Added the confidence parameter to infer (#211)

* Fix inferring algorithm, make sure to choose the lowest common denominator * Add confidence measure to infer
frictionlessdata · May 29, 2018 · 81f8edd · 81f8edd
1 parent a3a81d7
commit 81f8edd
Show file tree

Hide file tree

Showing 6 changed files with 55 additions and 25 deletions.
diff --git a/README.md b/README.md
@@ -210,11 +210,12 @@ Read the whole table and returns as array of rows. Count of rows could be limite
 - `(exceptions.TableSchemaException)` - raises any error occured in this process
 - `(list[])` - returns array of rows (see `table.iter`)
 
-#### `table.infer(limit=100)`
+#### `table.infer(limit=100, confidence=0.75)`
 
 Infer a schema for the table.
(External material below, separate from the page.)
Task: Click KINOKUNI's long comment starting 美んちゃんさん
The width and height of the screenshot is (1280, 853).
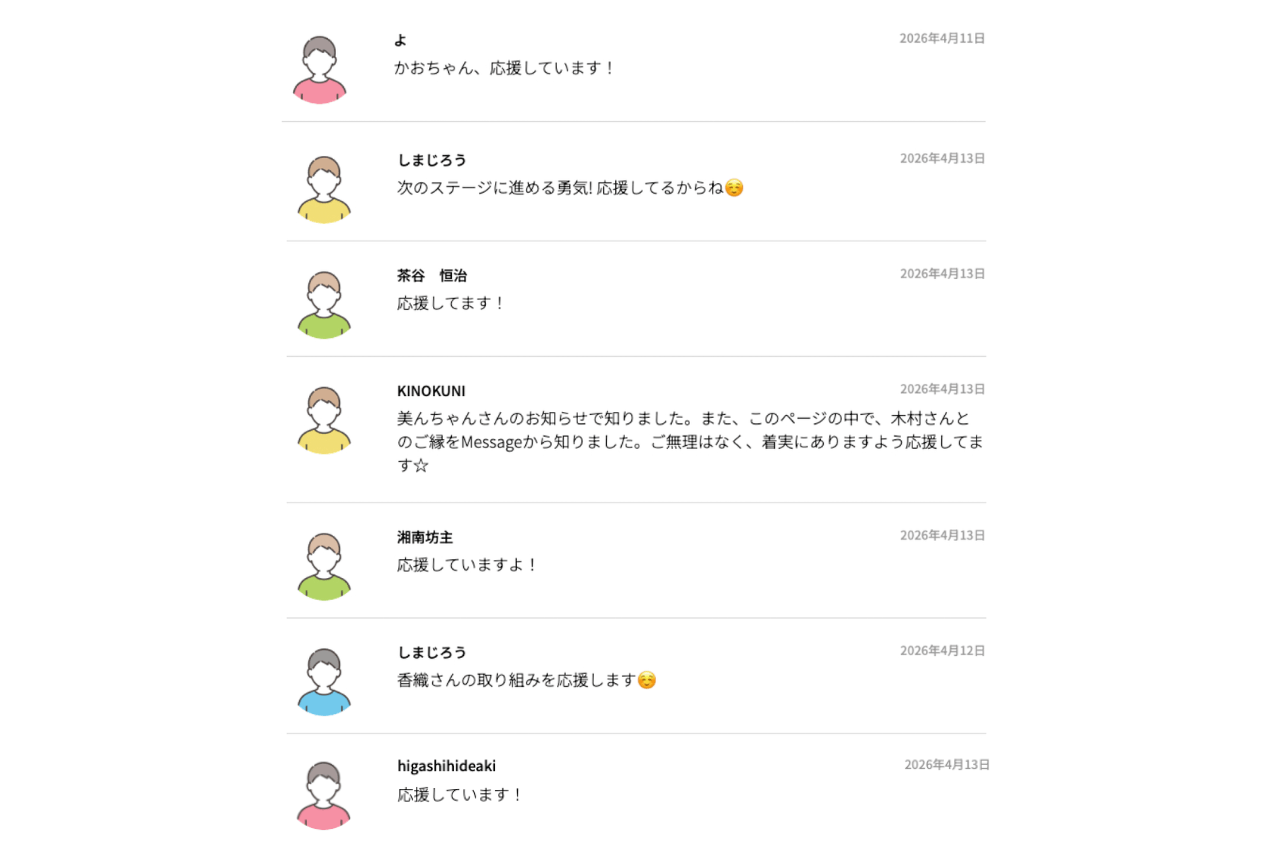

It will infer and set Table Schema to `table.schema` based on table data.
 
-- `limit (int)` - limit rows samle size
+- `limit (int)` - limit rows sample size
+- `confidence (float)` - how many casting errors are allowed (as a ratio, between 0 and 1)
 - `(dict)` - returns Table Schema descriptor
 
 #### `table.save(target, storage=None, **options)`
@@ -360,14 +361,15 @@ Cast row based on field types and formats.
 - `row (any[])` - data row as an array of values
 - `(any[])` - returns cast data row
 
-#### `schema.infer(rows, headers=1)`
+#### `schema.infer(rows, headers=1, confidence=0.75)`
 
 Infer and set `schema.descriptor` based on data sample.
 
 - `rows (list[])` - array of arrays representing rows.
 - `headers (int/str[])` - data sample headers (one of):
   - row number containing headers (`rows` should contain headers rows)
   - array of headers (`rows` should NOT contain headers rows)
+- `confidence (float)` - how many casting errors are allowed (as a ratio, between 0 and 1)
 - `{dict}` - returns Table Schema descriptor
 
 #### `schema.commit(strict=None)`
@@ -533,12 +535,13 @@ descriptor = infer('data_to_infer.csv')
 
 The number of rows used by `infer` can be limited with the `limit` argument.
 
-#### `infer(source, headers=1, limit=100, **options)`
+#### `infer(source, headers=1, limit=100, confidence=0.75, **options)`
 
 Infer source schema.
 
 - `source (any)` - source as path, url or inline data
 - `headers (int/str[])` - headers rows number or headers list
+- `confidence (float)` - how many casting errors are allowed (as a ratio, between 0 and 1)
 - `(exceptions.TableSchemaException)` - raises any error occured in the process
 - `(dict)` - returns schema descriptor
 

diff --git a/tableschema/cli.py b/tableschema/cli.py
@@ -29,9 +29,10 @@ def info():
 @main.command()
 @click.argument('data')
 @click.option('--row_limit', default=100, type=int)
+@click.option('--confidence', default=0.75, type=float)
 @click.option('--encoding', default='utf-8')
 @click.option('--to_file')
-def infer(data, row_limit, encoding, to_file):
+def infer(data, row_limit, confidence, encoding, to_file):
     """Infer a schema from data.
 
     * data must be a local filepath
@@ -41,7 +42,10 @@ def infer(data, row_limit, encoding, to_file):
     * the first line of data must be headers
     * these constraints are just for the CLI
     """
-    descriptor = tableschema.infer(data, encoding=encoding, limit=row_limit)
+    descriptor = tableschema.infer(data,
+                                   encoding=encoding,
+                                   limit=row_limit,
+                                   confidence=confidence)
     if to_file:
         with io.open(to_file, mode='w+t', encoding='utf-8') as dest:
             dest.write(json.dumps(descriptor, ensure_ascii=False, indent=4))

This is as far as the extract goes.